» How to complete this task
All of the data that follows needs to be printed again, exactly as it reads.

Dataset entries:
# # #

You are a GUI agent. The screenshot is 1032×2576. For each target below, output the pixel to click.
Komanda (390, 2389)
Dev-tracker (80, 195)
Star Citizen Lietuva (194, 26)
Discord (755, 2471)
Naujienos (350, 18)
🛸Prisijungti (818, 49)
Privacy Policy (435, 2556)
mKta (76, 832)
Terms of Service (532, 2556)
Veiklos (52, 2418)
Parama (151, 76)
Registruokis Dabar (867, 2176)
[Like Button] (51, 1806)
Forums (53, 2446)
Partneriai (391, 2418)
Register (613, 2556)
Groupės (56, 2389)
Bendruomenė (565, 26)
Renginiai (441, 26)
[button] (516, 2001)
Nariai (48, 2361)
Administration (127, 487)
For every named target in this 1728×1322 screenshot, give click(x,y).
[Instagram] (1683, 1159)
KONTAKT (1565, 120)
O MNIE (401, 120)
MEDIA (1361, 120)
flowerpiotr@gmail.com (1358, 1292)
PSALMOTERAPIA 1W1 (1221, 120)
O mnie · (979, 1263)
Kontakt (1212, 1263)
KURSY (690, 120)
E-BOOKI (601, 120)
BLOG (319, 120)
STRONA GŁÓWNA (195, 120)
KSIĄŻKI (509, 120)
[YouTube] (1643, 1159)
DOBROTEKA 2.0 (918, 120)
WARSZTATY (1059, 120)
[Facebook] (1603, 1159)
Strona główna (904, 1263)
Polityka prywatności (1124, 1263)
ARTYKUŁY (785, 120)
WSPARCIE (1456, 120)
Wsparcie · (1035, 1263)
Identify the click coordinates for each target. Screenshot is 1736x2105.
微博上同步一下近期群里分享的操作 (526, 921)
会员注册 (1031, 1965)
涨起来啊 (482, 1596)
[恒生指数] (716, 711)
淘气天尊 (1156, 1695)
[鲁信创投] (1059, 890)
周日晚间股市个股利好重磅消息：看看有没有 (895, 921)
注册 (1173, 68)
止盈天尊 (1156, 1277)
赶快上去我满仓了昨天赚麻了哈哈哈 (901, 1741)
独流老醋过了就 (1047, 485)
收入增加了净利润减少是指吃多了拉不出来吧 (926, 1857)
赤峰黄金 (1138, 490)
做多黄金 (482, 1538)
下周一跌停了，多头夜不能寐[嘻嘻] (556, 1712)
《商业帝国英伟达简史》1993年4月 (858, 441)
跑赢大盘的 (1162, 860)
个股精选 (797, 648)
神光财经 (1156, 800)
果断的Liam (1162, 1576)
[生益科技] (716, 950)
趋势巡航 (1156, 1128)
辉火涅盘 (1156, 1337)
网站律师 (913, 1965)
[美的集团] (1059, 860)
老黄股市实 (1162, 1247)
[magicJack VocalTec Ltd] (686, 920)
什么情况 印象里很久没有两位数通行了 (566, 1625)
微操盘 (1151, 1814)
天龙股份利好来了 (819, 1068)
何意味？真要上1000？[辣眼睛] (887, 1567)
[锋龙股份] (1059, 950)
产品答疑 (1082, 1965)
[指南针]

# # #

» Solution to the problem
You are a GUI agent. The screenshot is 1032×2576. For each target below, output the pixel to click.
Komanda (390, 2389)
Dev-tracker (80, 195)
Star Citizen Lietuva (194, 26)
Discord (755, 2471)
Naujienos (350, 18)
🛸Prisijungti (818, 49)
Privacy Policy (435, 2556)
mKta (76, 832)
Terms of Service (532, 2556)
Veiklos (52, 2418)
Parama (151, 76)
Registruokis Dabar (867, 2176)
[Like Button] (51, 1806)
Forums (53, 2446)
Partneriai (391, 2418)
Register (613, 2556)
Groupės (56, 2389)
Bendruomenė (565, 26)
Renginiai (441, 26)
[button] (516, 2001)
Nariai (48, 2361)
Administration (127, 487)
For every named target in this 1728×1322 screenshot, give click(x,y).
[Instagram] (1683, 1159)
KONTAKT (1565, 120)
O MNIE (401, 120)
MEDIA (1361, 120)
flowerpiotr@gmail.com (1358, 1292)
PSALMOTERAPIA 1W1 (1221, 120)
O mnie · (979, 1263)
Kontakt (1212, 1263)
KURSY (690, 120)
E-BOOKI (601, 120)
BLOG (319, 120)
STRONA GŁÓWNA (195, 120)
KSIĄŻKI (509, 120)
[YouTube] (1643, 1159)
DOBROTEKA 2.0 (918, 120)
WARSZTATY (1059, 120)
[Facebook] (1603, 1159)
Strona główna (904, 1263)
Polityka prywatności (1124, 1263)
ARTYKUŁY (785, 120)
WSPARCIE (1456, 120)
Wsparcie · (1035, 1263)
Identify the click coordinates for each target. Screenshot is 1736x2105.
微博上同步一下近期群里分享的操作 (526, 921)
会员注册 (1031, 1965)
涨起来啊 (482, 1596)
[恒生指数] (716, 711)
淘气天尊 (1156, 1695)
[鲁信创投] (1059, 890)
周日晚间股市个股利好重磅消息：看看有没有 (895, 921)
注册 (1173, 68)
止盈天尊 (1156, 1277)
赶快上去我满仓了昨天赚麻了哈哈哈 (901, 1741)
独流老醋过了就 (1047, 485)
收入增加了净利润减少是指吃多了拉不出来吧 (926, 1857)
赤峰黄金 (1138, 490)
做多黄金 (482, 1538)
下周一跌停了，多头夜不能寐[嘻嘻] (556, 1712)
《商业帝国英伟达简史》1993年4月 (858, 441)
跑赢大盘的 (1162, 860)
个股精选 (797, 648)
神光财经 (1156, 800)
果断的Liam (1162, 1576)
[生益科技] (716, 950)
趋势巡航 (1156, 1128)
辉火涅盘 (1156, 1337)
网站律师 (913, 1965)
[美的集团] (1059, 860)
老黄股市实 (1162, 1247)
[magicJack VocalTec Ltd] (686, 920)
什么情况 印象里很久没有两位数通行了 (566, 1625)
微操盘 (1151, 1814)
天龙股份利好来了 (819, 1068)
何意味？真要上1000？[辣眼睛] (887, 1567)
[锋龙股份] (1059, 950)
产品答疑 (1082, 1965)
[指南针]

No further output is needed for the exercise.